**What needs to be done:** Reproduce all of the records below, swapping every "computer-use agent" for "screen-control agent" and leaving everything else unchanged.

**Data provided:**
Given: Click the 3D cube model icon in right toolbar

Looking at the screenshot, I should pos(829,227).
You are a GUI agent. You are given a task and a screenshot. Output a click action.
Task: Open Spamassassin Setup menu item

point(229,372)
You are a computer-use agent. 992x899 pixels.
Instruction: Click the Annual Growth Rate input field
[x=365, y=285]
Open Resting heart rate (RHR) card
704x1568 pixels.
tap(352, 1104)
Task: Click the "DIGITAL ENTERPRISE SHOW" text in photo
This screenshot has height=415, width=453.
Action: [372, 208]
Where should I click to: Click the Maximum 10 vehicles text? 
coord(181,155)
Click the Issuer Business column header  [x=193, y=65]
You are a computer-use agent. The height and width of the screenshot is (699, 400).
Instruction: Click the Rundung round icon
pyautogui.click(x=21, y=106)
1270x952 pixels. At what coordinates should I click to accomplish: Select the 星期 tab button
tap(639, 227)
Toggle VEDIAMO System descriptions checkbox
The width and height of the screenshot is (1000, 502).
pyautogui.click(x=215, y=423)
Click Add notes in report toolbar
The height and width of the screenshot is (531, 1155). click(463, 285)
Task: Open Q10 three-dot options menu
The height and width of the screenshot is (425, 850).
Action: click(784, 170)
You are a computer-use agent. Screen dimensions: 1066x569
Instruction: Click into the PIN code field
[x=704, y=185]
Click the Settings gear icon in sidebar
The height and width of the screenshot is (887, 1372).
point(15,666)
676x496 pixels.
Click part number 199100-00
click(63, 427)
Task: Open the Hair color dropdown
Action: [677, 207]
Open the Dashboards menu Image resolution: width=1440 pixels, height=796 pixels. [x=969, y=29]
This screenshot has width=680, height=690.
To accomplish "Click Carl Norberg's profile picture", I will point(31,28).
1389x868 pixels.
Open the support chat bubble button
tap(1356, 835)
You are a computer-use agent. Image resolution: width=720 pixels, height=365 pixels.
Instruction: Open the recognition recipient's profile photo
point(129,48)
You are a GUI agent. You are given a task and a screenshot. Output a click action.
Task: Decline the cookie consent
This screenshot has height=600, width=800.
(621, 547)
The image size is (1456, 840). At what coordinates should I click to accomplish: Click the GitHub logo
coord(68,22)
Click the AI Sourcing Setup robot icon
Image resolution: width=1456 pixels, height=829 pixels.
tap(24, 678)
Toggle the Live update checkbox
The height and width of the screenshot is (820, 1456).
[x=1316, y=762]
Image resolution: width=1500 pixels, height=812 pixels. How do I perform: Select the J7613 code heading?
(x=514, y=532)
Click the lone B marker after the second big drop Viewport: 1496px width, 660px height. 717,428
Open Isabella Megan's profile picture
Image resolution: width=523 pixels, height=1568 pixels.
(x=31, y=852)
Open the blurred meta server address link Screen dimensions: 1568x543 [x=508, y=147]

**Task result:**
Given: Click the 3D cube model icon in right toolbar

Looking at the screenshot, I should pos(829,227).
You are a GUI agent. You are given a task and a screenshot. Output a click action.
Task: Open Spamassassin Setup menu item

point(229,372)
You are a screen-control agent. 992x899 pixels.
Instruction: Click the Annual Growth Rate input field
[x=365, y=285]
Open Resting heart rate (RHR) card
704x1568 pixels.
tap(352, 1104)
Task: Click the "DIGITAL ENTERPRISE SHOW" text in photo
This screenshot has height=415, width=453.
Action: [372, 208]
Where should I click to: Click the Maximum 10 vehicles text? 
coord(181,155)
Click the Issuer Business column header  [x=193, y=65]
You are a screen-control agent. The height and width of the screenshot is (699, 400).
Instruction: Click the Rundung round icon
pyautogui.click(x=21, y=106)
1270x952 pixels. At what coordinates should I click to accomplish: Select the 星期 tab button
tap(639, 227)
Toggle VEDIAMO System descriptions checkbox
The width and height of the screenshot is (1000, 502).
pyautogui.click(x=215, y=423)
Click Add notes in report toolbar
The height and width of the screenshot is (531, 1155). click(463, 285)
Task: Open Q10 three-dot options menu
The height and width of the screenshot is (425, 850).
Action: click(784, 170)
You are a screen-control agent. Screen dimensions: 1066x569
Instruction: Click into the PIN code field
[x=704, y=185]
Click the Settings gear icon in sidebar
The height and width of the screenshot is (887, 1372).
point(15,666)
676x496 pixels.
Click part number 199100-00
click(63, 427)
Task: Open the Hair color dropdown
Action: [677, 207]
Open the Dashboards menu Image resolution: width=1440 pixels, height=796 pixels. [x=969, y=29]
This screenshot has width=680, height=690.
To accomplish "Click Carl Norberg's profile picture", I will point(31,28).
1389x868 pixels.
Open the support chat bubble button
tap(1356, 835)
You are a screen-control agent. Image resolution: width=720 pixels, height=365 pixels.
Instruction: Open the recognition recipient's profile photo
point(129,48)
You are a GUI agent. You are given a task and a screenshot. Output a click action.
Task: Decline the cookie consent
This screenshot has height=600, width=800.
(621, 547)
The image size is (1456, 840). At what coordinates should I click to accomplish: Click the GitHub logo
coord(68,22)
Click the AI Sourcing Setup robot icon
Image resolution: width=1456 pixels, height=829 pixels.
tap(24, 678)
Toggle the Live update checkbox
The height and width of the screenshot is (820, 1456).
[x=1316, y=762]
Image resolution: width=1500 pixels, height=812 pixels. How do I perform: Select the J7613 code heading?
(x=514, y=532)
Click the lone B marker after the second big drop Viewport: 1496px width, 660px height. 717,428
Open Isabella Megan's profile picture
Image resolution: width=523 pixels, height=1568 pixels.
(x=31, y=852)
Open the blurred meta server address link Screen dimensions: 1568x543 [x=508, y=147]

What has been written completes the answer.